EXERCISE INPUTS: Begin
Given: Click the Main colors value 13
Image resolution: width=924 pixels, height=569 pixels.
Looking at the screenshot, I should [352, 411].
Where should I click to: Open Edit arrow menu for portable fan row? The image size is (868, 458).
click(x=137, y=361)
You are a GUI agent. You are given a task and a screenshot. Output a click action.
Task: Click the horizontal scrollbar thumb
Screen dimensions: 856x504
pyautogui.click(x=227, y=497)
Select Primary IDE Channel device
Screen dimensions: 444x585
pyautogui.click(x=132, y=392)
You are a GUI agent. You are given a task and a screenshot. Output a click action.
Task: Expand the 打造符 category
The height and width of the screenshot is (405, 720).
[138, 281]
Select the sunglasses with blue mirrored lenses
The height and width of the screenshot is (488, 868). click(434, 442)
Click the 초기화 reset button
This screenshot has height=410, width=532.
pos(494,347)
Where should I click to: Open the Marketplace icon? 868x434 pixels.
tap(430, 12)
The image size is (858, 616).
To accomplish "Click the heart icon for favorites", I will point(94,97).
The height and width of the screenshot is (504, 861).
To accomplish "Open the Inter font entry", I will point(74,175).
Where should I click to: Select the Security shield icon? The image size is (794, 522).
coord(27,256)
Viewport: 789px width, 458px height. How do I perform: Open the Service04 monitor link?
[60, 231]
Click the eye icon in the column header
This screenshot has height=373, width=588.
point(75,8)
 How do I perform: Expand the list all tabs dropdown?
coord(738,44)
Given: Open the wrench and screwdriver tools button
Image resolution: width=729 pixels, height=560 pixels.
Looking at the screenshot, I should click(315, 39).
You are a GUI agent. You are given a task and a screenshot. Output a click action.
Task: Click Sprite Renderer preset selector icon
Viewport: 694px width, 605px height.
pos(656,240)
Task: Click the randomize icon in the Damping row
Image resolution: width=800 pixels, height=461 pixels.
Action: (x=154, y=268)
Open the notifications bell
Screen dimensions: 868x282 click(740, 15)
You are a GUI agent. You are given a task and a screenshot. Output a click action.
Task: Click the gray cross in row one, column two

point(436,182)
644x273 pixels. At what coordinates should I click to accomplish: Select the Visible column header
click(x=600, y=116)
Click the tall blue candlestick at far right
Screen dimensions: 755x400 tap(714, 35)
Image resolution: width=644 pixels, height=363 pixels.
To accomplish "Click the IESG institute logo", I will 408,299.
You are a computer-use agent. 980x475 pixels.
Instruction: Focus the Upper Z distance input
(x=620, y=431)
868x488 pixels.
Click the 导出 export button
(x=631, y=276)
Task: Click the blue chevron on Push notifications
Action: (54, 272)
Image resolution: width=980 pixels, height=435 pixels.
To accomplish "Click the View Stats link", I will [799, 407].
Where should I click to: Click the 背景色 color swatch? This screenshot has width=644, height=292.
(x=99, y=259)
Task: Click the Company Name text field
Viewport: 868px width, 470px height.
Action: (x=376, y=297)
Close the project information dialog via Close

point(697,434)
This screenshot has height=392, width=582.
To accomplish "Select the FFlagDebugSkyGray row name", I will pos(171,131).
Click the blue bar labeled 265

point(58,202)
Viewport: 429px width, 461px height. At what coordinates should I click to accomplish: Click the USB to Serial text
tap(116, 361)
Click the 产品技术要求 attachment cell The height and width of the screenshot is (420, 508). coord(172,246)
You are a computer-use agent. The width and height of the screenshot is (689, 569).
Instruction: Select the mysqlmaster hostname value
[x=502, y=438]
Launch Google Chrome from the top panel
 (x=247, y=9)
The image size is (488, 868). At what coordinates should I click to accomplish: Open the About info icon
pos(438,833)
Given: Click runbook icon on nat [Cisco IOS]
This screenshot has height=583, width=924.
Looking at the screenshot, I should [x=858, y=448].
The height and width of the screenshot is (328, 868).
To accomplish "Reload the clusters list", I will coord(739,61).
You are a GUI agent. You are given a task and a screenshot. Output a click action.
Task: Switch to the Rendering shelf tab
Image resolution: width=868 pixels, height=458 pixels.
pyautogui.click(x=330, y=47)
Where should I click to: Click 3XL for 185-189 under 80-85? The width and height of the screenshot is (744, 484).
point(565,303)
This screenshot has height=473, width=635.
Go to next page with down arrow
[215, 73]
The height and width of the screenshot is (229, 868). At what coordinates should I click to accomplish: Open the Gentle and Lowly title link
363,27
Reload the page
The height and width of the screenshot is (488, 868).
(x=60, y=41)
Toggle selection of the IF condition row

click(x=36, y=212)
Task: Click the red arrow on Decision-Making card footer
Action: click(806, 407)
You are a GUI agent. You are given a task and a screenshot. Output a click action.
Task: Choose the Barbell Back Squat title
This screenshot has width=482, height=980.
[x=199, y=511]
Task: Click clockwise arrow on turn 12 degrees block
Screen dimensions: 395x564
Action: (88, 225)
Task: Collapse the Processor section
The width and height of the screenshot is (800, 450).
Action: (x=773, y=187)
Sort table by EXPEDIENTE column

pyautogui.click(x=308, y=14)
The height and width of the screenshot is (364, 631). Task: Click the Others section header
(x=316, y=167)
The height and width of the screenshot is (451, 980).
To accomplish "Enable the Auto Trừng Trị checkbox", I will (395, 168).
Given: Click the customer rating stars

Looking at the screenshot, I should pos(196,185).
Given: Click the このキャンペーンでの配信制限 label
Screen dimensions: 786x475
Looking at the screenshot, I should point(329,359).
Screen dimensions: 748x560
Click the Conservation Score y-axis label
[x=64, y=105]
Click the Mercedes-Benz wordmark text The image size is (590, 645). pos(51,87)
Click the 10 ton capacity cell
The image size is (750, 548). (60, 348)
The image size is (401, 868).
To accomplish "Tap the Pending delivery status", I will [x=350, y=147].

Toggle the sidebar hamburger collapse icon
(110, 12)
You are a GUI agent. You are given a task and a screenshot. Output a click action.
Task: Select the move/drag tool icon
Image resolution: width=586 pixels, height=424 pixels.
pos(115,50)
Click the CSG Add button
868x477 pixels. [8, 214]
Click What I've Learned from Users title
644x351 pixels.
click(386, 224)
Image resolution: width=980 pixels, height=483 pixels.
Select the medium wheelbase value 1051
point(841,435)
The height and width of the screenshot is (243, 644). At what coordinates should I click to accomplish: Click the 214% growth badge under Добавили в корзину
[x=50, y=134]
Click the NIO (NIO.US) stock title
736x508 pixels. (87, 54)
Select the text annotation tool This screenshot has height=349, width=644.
EXERCISE INPUTS: End
**WHAT YOU HAVE TO DO**: Whenever the string "computer" shows up in a line of the entries, copy that line.

**TASK ANSWER**:
You are a computer-use agent. 980x475 pixels.
You are a computer-use agent. The width and height of the screenshot is (689, 569).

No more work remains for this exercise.